Aujourd'hui nous recevons, Lu Fang, auteure de « Dialogue avec le ciel », aux Editions du Panthéon.
Née en 1964, dans la province du Shaanxi, elle a grandi en Chine pendant la Révolution Culturelle. Elle s'est établie ensuite en Belgique. Passionnée d'écriture elle publie son premier roman en français en 2011. | En juillet 2012, vous êtes retournée en Chine, pour revoir votre famille et vous êtes allée voir l'hôpital où travaillaient vos parents, au Tibet. Quelle impression rapportez-vous de ce voyage ? J'ai senti une tension entre le gouvernement et le peuple, le problème de fond n'est pas résolu, les pauvres n'ont pas la liberté de parler. J'ai appris la liberté ici, en Europe, et je vois bien qu'en Chine c'est une minorité qui dirige, il faut changer. Les gens ont envie de changement, le peuple a envie de respirer.
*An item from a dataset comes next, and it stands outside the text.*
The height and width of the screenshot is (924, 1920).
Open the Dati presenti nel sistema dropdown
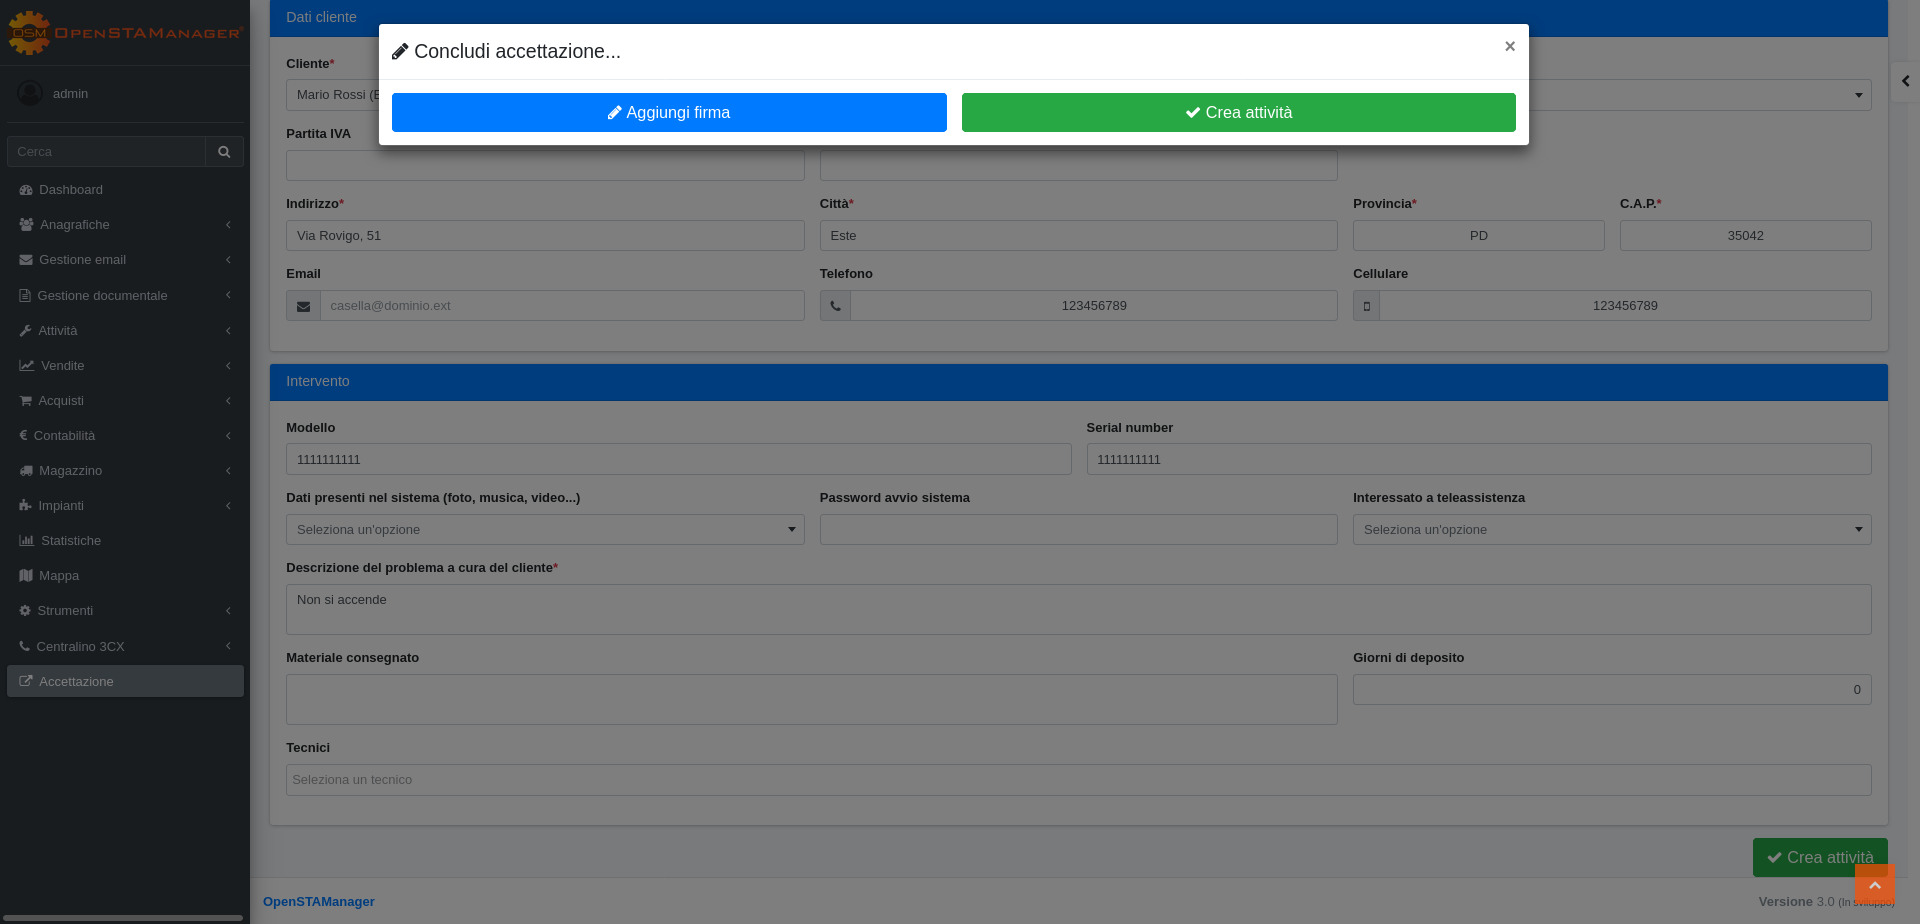tap(545, 530)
Tous les progrès de l'économie, c'est bien, c'est une porte ouverte sur le monde et les classes moyennes ont atteint un certain niveau de vie mais elles n'osent pas encore s'exprimer, elles ont peur de perdre leurs biens. |
J'ai constaté aussi la censure des sites internet étrangers, j'ai eu l'impression d'une société un peu malade dans laquelle les gens cachent leur pensées.
Pouvez-vous préciser ?Tenez par exemple, mes grands parents, à la campagne ont laissé à leur décès, une maison. Ce sont les fils seulement qui ont hérité ! J'ai rencontré mes tantes et mes cousines, j'ai affirmé mes droits sur la succession, (pour le principe car je savais d'avance que c'était vain), elles n'ont rien osé dire, elles n'ont pas osé revendiquer leurs droits. Du coup ma famille m'a regardée bizarrement, ils ne voulaient plus me parler. J'en ai éprouvé une grande tristesse pas seulement pour moi, mais aussi pour ma famille, pour les gens.
Dans les villages ils m'ont parlé aussi des expropriations de terres, avec des chefs de village qui s'enrichissent, qui roulent en voiture de luxe !
Le Premier ministre Wen Jiabao, est venu récemment en visite à Bruxelles, que pensez-vous des relations entre la Chine et la Belgique ?La Chine et l'Europe ont besoin l'une de l'autre, c'est des liens de réciprocité qui les unissent, mais je ne vois pas de relations entre les peuples, entre les gens, ce sont surtout des liens économiques qui concernent surtout les entreprises. Pour ce qui est de la Culture, il n'y a pas grand-chose. En plus, ici en Belgique, il y a le problème Nord-sud qui accapare tout le monde, les échanges culturels avec la Chine n'intéressent pas grand monde.
Bien sûr, il y a des Instituts Confucius en Belgique, on y trouve des cours de chinois, mais peu de gens les suivent et aussi de la calligraphie. En ce qui concerne la calligraphie, les gens tracent des signes mais ils ne savent même pas le sens des caractères qu'ils écrivent !
Quel est votre projet du moment ?Je suis en train d'écrire un deuxième livre, une histoire d'amour, qui est en même temps un document sur le Tibet. Je voudrais montrer une image du Tibet différente de celle qui est donnée officiellement, en Chine, je voudrais montrer l'évolution du peuple tibétain, ce qu'il est devenu, en 2012. C'est une histoire d'amour entre un Tibétain et une Chinoise, dans un contexte difficile. Je suis très sensible au problème de la rencontre des cultures, car ici en Belgique il y a la question très forte de la séparation des deux communautés. Je voudrais montrer que dans ce monde, on peut coexister, même si on appartient à des cultures très différentes, avec des langues très différentes.
Vous vous sentez donc plus francophone ?Je suis Chinoise tout d'abord, mais je me sens aussi Européenne et je sais que la Chine et l'Europe ont besoin l'une de l'autre.